**CHALLENGE**
Copy out the items word for word, starting at the line that contains "Where should I click to: Click" and ending at the line that contains "will pyautogui.click(x=671, y=24).", with both of those lines included.

(Items from a dataset)

= = = =

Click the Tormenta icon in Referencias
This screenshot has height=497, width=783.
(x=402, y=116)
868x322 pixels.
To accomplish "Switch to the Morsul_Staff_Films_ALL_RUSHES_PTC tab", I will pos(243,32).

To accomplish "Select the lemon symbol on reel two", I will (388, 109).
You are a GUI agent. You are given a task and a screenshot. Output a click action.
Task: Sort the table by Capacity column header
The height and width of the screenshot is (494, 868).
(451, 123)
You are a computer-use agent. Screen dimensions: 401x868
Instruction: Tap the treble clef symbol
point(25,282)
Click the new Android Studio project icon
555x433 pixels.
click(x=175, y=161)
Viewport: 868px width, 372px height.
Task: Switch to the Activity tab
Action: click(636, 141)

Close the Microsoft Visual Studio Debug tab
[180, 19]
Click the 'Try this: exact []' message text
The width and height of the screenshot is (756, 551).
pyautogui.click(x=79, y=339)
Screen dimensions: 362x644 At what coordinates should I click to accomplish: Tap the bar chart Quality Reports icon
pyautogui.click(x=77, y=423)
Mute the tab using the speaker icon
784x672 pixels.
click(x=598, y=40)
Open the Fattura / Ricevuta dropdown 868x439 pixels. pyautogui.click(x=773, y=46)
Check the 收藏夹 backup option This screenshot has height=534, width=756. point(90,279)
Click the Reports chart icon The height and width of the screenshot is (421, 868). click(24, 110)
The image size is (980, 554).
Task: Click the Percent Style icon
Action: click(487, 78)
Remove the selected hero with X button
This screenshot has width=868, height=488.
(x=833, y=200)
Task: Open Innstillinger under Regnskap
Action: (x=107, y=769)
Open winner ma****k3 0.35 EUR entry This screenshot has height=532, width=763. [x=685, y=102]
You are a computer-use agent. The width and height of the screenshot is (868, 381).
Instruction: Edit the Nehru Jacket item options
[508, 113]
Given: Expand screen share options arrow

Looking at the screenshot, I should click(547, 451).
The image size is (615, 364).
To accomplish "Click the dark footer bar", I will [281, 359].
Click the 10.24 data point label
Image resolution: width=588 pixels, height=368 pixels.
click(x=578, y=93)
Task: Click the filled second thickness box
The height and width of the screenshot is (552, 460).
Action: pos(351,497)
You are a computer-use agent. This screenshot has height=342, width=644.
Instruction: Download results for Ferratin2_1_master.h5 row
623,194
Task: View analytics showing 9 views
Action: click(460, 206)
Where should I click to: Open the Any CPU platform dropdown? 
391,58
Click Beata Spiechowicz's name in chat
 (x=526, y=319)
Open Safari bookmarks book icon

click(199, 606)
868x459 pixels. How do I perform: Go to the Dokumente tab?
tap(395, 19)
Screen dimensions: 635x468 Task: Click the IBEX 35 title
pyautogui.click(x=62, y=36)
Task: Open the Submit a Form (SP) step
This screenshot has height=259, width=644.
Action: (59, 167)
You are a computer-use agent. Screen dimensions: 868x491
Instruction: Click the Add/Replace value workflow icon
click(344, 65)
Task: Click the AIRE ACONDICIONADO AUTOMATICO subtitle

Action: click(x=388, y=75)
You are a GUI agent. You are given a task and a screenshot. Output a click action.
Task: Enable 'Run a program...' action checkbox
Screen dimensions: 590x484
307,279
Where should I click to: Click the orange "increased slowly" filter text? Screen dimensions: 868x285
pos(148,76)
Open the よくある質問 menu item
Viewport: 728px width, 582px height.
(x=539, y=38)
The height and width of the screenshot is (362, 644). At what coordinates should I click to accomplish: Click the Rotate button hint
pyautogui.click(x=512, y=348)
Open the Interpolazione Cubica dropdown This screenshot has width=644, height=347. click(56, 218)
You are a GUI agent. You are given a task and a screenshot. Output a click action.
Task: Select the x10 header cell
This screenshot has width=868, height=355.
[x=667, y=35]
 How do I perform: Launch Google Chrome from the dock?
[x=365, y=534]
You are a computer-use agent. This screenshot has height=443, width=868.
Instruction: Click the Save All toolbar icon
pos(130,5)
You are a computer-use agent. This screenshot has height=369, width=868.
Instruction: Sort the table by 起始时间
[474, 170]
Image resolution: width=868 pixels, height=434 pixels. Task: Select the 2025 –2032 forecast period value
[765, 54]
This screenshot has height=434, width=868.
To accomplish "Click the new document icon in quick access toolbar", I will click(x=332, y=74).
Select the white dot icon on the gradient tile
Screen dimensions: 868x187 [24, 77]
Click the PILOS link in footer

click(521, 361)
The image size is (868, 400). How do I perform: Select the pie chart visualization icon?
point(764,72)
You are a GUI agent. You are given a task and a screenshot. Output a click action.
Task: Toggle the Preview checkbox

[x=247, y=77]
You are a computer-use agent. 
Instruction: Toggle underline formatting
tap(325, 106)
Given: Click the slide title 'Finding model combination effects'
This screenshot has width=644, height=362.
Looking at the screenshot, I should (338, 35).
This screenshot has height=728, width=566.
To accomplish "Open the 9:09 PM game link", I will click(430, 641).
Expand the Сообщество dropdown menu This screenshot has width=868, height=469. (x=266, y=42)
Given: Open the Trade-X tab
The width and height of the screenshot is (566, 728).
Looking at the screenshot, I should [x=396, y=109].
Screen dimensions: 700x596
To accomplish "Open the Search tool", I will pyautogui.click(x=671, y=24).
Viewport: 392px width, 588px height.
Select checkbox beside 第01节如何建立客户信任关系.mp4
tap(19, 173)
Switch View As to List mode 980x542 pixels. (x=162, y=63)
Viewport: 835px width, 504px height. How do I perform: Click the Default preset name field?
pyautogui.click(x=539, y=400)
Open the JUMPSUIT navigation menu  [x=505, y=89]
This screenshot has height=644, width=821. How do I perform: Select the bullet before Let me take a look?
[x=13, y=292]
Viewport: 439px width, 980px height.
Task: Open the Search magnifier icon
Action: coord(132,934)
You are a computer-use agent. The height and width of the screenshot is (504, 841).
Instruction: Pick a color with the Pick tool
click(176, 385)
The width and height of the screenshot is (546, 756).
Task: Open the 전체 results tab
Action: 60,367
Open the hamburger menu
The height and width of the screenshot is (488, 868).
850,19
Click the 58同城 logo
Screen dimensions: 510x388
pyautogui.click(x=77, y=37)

= = = =

**EXPECTED ANSWER**
Where should I click to: Click the orange "increased slowly" filter text? Screen dimensions: 868x285
pos(148,76)
Open the よくある質問 menu item
Viewport: 728px width, 582px height.
(x=539, y=38)
The height and width of the screenshot is (362, 644). At what coordinates should I click to accomplish: Click the Rotate button hint
pyautogui.click(x=512, y=348)
Open the Interpolazione Cubica dropdown This screenshot has width=644, height=347. click(56, 218)
You are a GUI agent. You are given a task and a screenshot. Output a click action.
Task: Select the x10 header cell
This screenshot has width=868, height=355.
[x=667, y=35]
 How do I perform: Launch Google Chrome from the dock?
[x=365, y=534]
You are a computer-use agent. This screenshot has height=443, width=868.
Instruction: Click the Save All toolbar icon
pos(130,5)
You are a computer-use agent. This screenshot has height=369, width=868.
Instruction: Sort the table by 起始时间
[474, 170]
Image resolution: width=868 pixels, height=434 pixels. Task: Select the 2025 –2032 forecast period value
[765, 54]
This screenshot has height=434, width=868.
To accomplish "Click the new document icon in quick access toolbar", I will click(x=332, y=74).
Select the white dot icon on the gradient tile
Screen dimensions: 868x187 [24, 77]
Click the PILOS link in footer

click(521, 361)
The image size is (868, 400). How do I perform: Select the pie chart visualization icon?
point(764,72)
You are a GUI agent. You are given a task and a screenshot. Output a click action.
Task: Toggle the Preview checkbox

[x=247, y=77]
You are a computer-use agent. 
Instruction: Toggle underline formatting
tap(325, 106)
Given: Click the slide title 'Finding model combination effects'
This screenshot has width=644, height=362.
Looking at the screenshot, I should (338, 35).
This screenshot has height=728, width=566.
To accomplish "Open the 9:09 PM game link", I will click(430, 641).
Expand the Сообщество dropdown menu This screenshot has width=868, height=469. (x=266, y=42)
Given: Open the Trade-X tab
The width and height of the screenshot is (566, 728).
Looking at the screenshot, I should [x=396, y=109].
Screen dimensions: 700x596
To accomplish "Open the Search tool", I will pyautogui.click(x=671, y=24).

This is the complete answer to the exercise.